ACTIVITIES:
1. Answer these from the passage on the CIA prisoner program:
(a) What three things did the CIA promise the prisoners?
(b) Who did Lindsay Moran speak with, and on what day?
(c) According to Moran, what has the agency been criticized for over the past decade?
2. Pick up the passage on the CIA prisoner program after its final sentence and keep it going.

Under the program, the CIA promised the prisoners freedom, safety for their families and millions of dollars from the agency's secret accounts. Officials knew there was a chance that some prisoners might quickly spurn their deal and kill Americans. But for the CIA, that was an acceptable risk in a dangerous business, the AP reported.
Lindsay Moran, a former CIA agent, spoke with Al Jazeera's Del Walters on Tuesday and said the report, if accurate, "hearkens back to CIA days of yore when they really took high risks for high rewards."
"The agency has been criticized over the past decade for not being able to infiltrate Al-Qaeda and other terrorist groups. My guess if this is true is that they saw the detainees at Guantanamo as kind of their one shot at getting someone into one of these groups," Moran said.
Moran also discussed what the risk and reward entailed for the CIA with regard to the alleged program.
"The risk is huge. We could have someone who then perpetrated or orchestrated an attack against the U.S. using the knowledge they have of the way that we operate," she told Al Jazeera. "The reward is huge too. It's virtually impossible to infiltrate these networks with your typical CIA officer or CIA agent. So this was probably the best chance we had to do that."

DATA EXTRACT:
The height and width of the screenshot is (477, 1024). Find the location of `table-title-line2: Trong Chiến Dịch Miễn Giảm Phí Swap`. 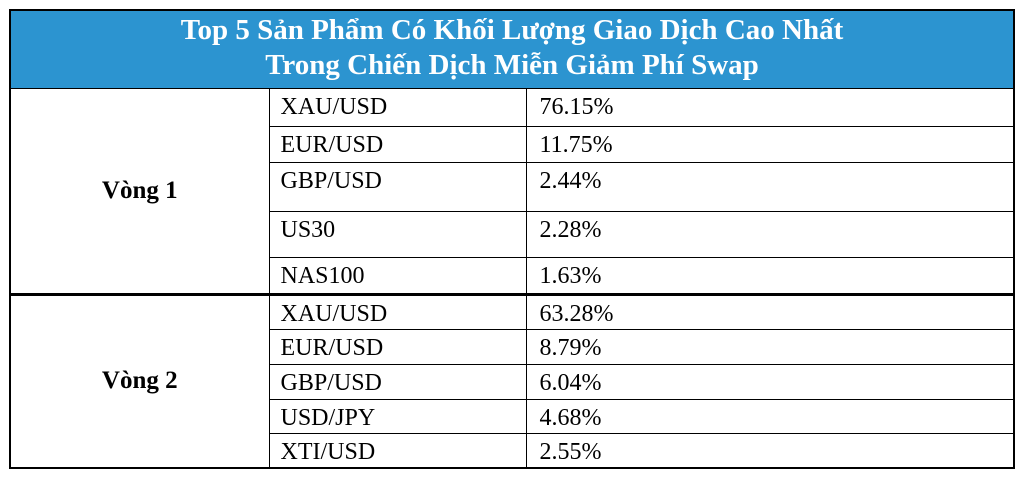

table-title-line2: Trong Chiến Dịch Miễn Giảm Phí Swap is located at coordinates (512, 66).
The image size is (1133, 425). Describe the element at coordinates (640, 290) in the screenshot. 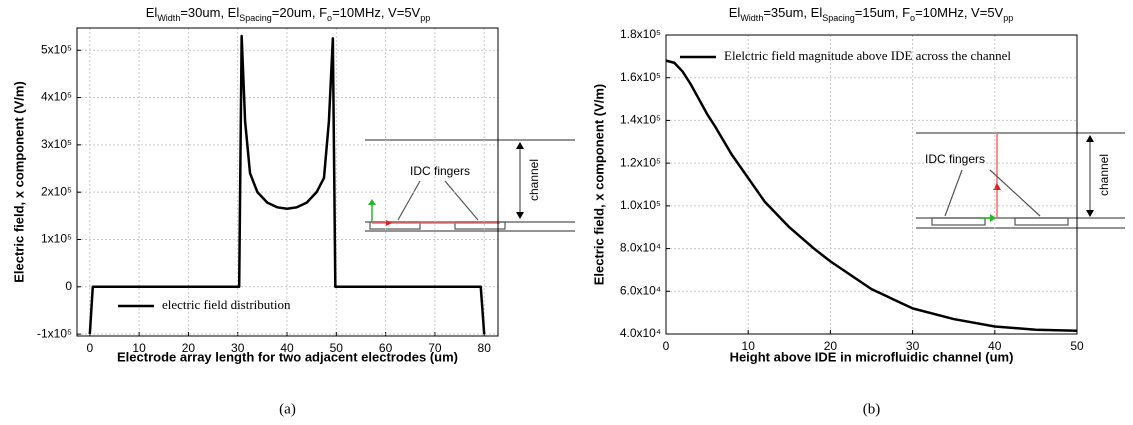

I see `y-tick-label: 6.0x10⁴` at that location.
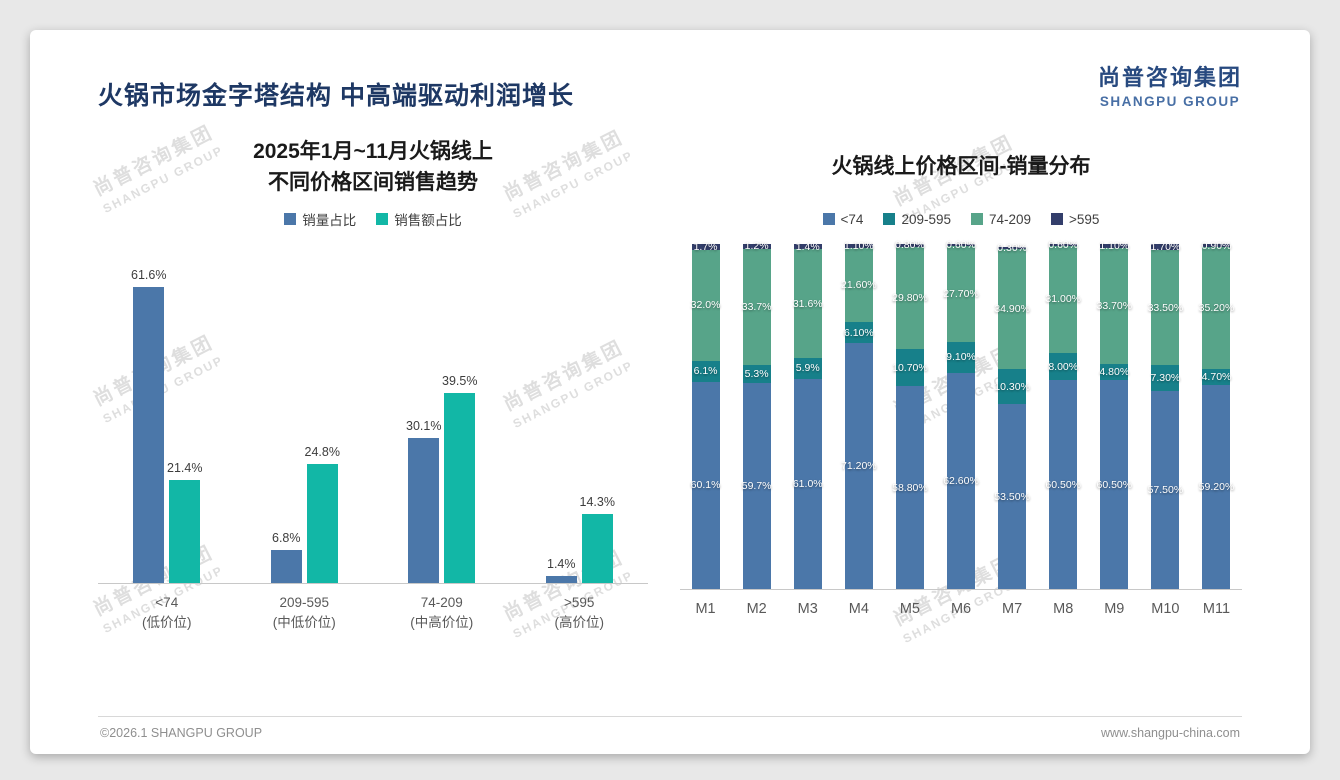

ANSWER SET:
1.
(a) Freedom, safety for their families, and millions of dollars from the agency's secret accounts.
(b) Al Jazeera's Del Walters, on Tuesday.
(c) Not being able to infiltrate Al-Qaeda and other terrorist groups.

2.
Prisoners agreed to cooperate for a variety of reasons, officials said. Some received assurances that the U.S. would resettle their families. Another thought Al-Qaeda had perverted Islam and believed it was his duty as a Muslim to help the CIA destroy it. One detainee agreed to cooperate after the CIA insinuated it would harm his children, a former official said, similar to the threats interrogators had made to admitted Sept. 11 mastermind Khalid Sheikh Mohammed.
All were promised money. Exactly how much each was paid remains unclear. But altogether, the government paid millions of dollars for their services, officials said. The money came from a secret CIA account, codenamed Pledge, that's used to pay informants, officials said.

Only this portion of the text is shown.